Clinical research teams often need to analyze large collections of clinical trials to identify:
- emerging therapeutic areas
- relevant studies for systematic reviews
- evidence gaps in clinical research
- trends in clinical trial activity
This project simulates a research intelligence workflow using structured ClinicalTrials.gov data.
The pipeline performs four main analyses:
- Clinical trial trend analysis
- Semantic trial search using embeddings
- Machine learning–based inclusion prediction
- Evidence gap detection
All analyses automatically generate figures for interpretation.
ClinicalTrials-Evidence-Intelligence
│
├── data
│ └── raw
│ └── clinicaltrials_real_data.csv
│
├── figures
│ ├── trial_count_trend.png
│ ├── embedding_search_example.png
│ ├── inclusion_model_performance.png
│ └── evidence_gap_summary.png
│
├── clinical_trials_evidence_pipeline.py
└── README.md
The project uses a structured dataset derived from ClinicalTrials.gov public trial records.
Example fields include:
nct_idconditionsinterventionsstudy_typeenrollmentprimary_outcomesstart_date
These variables enable both structured analytics and semantic search across trial metadata.

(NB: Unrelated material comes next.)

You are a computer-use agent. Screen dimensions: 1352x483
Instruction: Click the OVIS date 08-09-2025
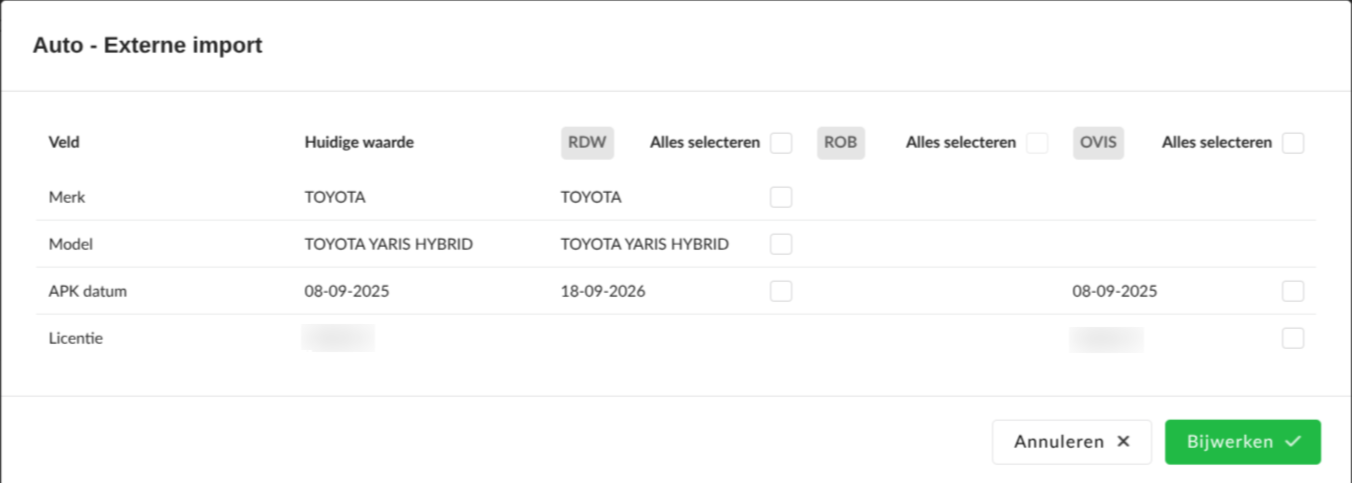pos(1115,292)
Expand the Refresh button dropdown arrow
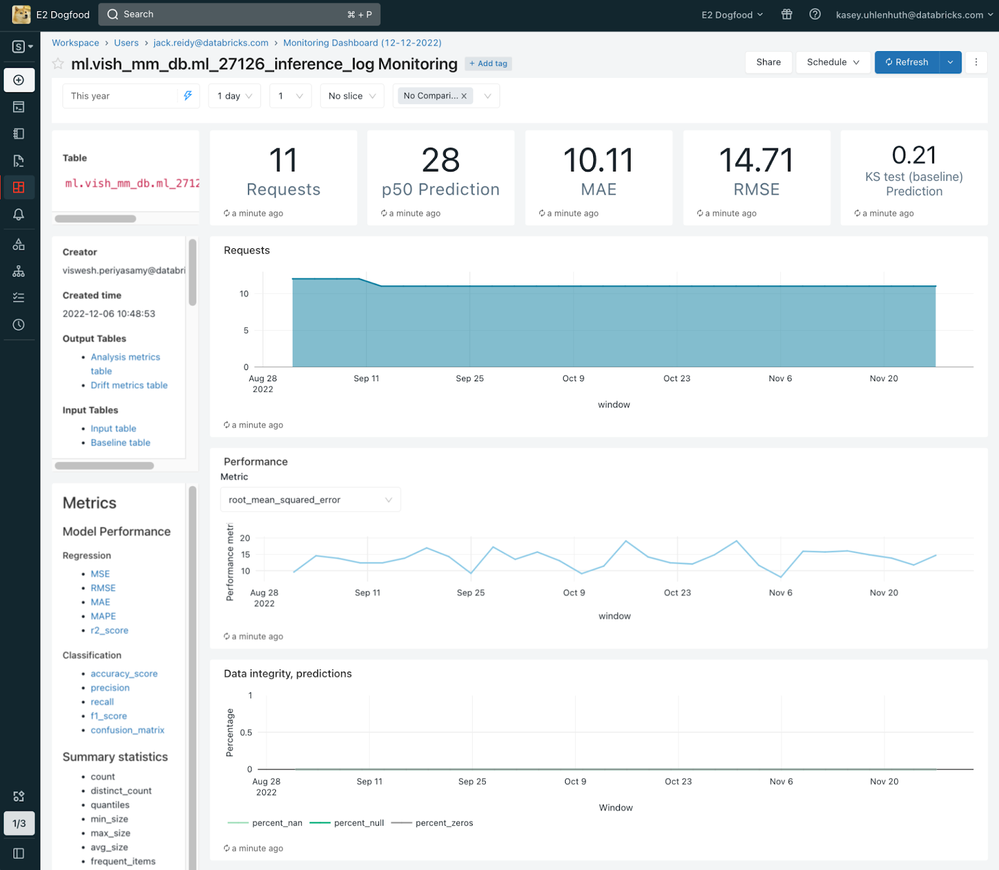The image size is (999, 870). click(950, 62)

The pipeline performs four analytical modules.
The system extracts trial start years from ClinicalTrials.gov data and calculates the number of trials initiated each year.
Output:
figures/trial_count_trend.png
This visualization highlights changes in research activity over time.
Trial conditions and interventions are combined into a searchable text field.
A sentence embedding model is used:
sentence-transformers/all-MiniLM-L6-v2
The pipeline performs semantic similarity search between a query and trial records.
Example query used in the script:
diagnostic accuracy device trials in heart failure
Top matching trials are returned and visualized.
Output:
figures/embedding_search_example.png
This demonstrates how embedding search can support clinical evidence discovery.
A simple machine learning model simulates automated screening of clinical trials.
Pseudo-labels are generated using three criteria:
- Enrollment size
- Presence of primary outcomes
- Study type (interventional vs observational)
Features used:
enrollment has_primary is_interventional
Model:
Logistic Regression
Performance is visualized using a confusion matrix.
Output:
figures/inclusion_model_performance.png
This module demonstrates how machine learning can assist systematic review study selection.
The pipeline analyzes median enrollment sizes across clinical conditions.
Conditions with the lowest median enrollment may indicate potential evidence gaps or under-studied areas.
Output:
figures/evidence_gap_summary.png
This analysis highlights therapeutic areas where additional research may be needed.
The pipeline automatically generates four visual outputs:
| Analysis | Output Figure |
|---|---|
| Trial Trend Analysis | `trial_count_trend.png` |
| Semantic Search Results | `embedding_search_example.png` |
| Inclusion Model Performance | `inclusion_model_performance.png` |
| Evidence Gap Analysis | `evidence_gap_summary.png` |
All outputs are saved to:
/figures
Python
Core libraries:
- pandas
- numpy
- matplotlib
- scikit-learn
- sentence-transformers
Machine learning components:
- Logistic Regression
- StandardScaler
- Sentence embeddings for semantic search
##Example Research Questions Supported
This pipeline can support questions such as:
- How has clinical trial activity changed over time?
- Which trials are most relevant to a specific research topic?
- Can machine learning help prioritize trials for systematic review?
- Which disease areas may have limited clinical evidence?
##Purpose of This Project
This project demonstrates how AI-assisted analytics and semantic search can support biomedical research intelligence workflows.
The goal is to illustrate practical applications of:
- clinical trial data analysis
- semantic evidence retrieval
- machine learning–assisted research screening
- evidence gap identification within a reproducible data science pipeline.